La séductrice pensait donc qu’il valait mieux prendre des mesures pour juguler ses sentiments amoureux. Alors elle réfléchit ardemment sur un moyen de tuer son attachement vu comme inapproprié à l’égard du juge. Les sorts de domination seraient peut-être une solution, mais cela la rendrait vulnérable aux suggestions d’une autre personne. La peur d’être manipulée faisait que Morgane rejeta sa première idée. Quant à apprendre par elle-même les pouvoirs de contrôle mental pour se conditionner, c’était une approche qui demanderait trop de temps, il faudrait peut-être des années avant que la séductrice ait le niveau suffisant. Or elle voulait une solution sur le court terme.
Puis elle eut envie de se traiter d’idiote, il n’y avait pas forcément besoin de se faire dominer pour régler le problème posé par son amour. Cependant une partie de son esprit se révoltait contre l’idée envisagée. Sa tendance romantique présentait comme merveilleux les sentiments provoqués par Intègre. Elle affirmait que rejeter l’amour revenait à se renier soi-même. Toutefois Morgane éprouvait aussi de la peur, la hantise de la répression d’Arthur, et aussi l’angoisse de faillir à ses devoirs envers les royaumes elfes. Mais elle avait du mal à se convaincre totalement avec ses arguments logiques, puis elle se mit à penser à la réaction très probable de haine du juge quand il découvrait la nature elfique de la séductrice.

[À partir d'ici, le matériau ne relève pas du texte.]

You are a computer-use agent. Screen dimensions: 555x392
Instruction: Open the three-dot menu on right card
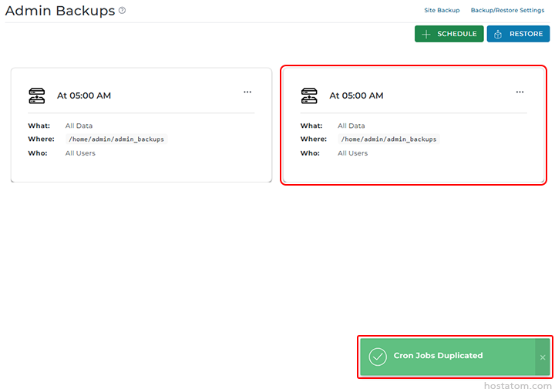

Donc Morgane décida de voir en urgence Merlin le haut-mage dans la tente des complots, afin de régler son problème d’affection pour Intègre.
Merlin : Que me veux-tu Morgane ?
Morgane : J’aimerai savoir si tu t’y connais s’il te plaît en matière de potion d’amour.
Merlin (vexé) : Je ne suis pas un magicien à la petite semaine. J’ai d’autre chose à faire que de me préoccuper de confectionner des philtres qui aident à séduire quelqu’un.
Morgane : Ce que j’aimerai avoir, ce serait d’une potion pour effacer les sentiments amoureux.
Merlin : Cela n’entre pas dans mes compétences. Et pour qui est destinée la fameuse potion ?
Morgane : Une amie qui a besoin d’aide.
Merlin : Je ne peux pas t’aider.
Merlin n’était pas complètement dupe, il vit au travers des mensonges de Morgane, il devina que la personne voulant la fameuse potion c’était la séductrice. Aussi il s’empressa de faire un rapport à Arthur afin de souligner un fait potentiellement troublant. Il espérait qu’il ne déclencherait pas une punition trop importante pour Morgane, que dans le pire des cas la séductrice n’écoperait que d’un avertissement. Merlin trouverait dommage de se priver des services très efficaces de la séductrice. Surtout qu’il prévit de mener de dures négociations avec un confrère mage et qu’il aurait besoin d’elle afin de tirer vers le bas les prix de l’achat de grimoires magiques.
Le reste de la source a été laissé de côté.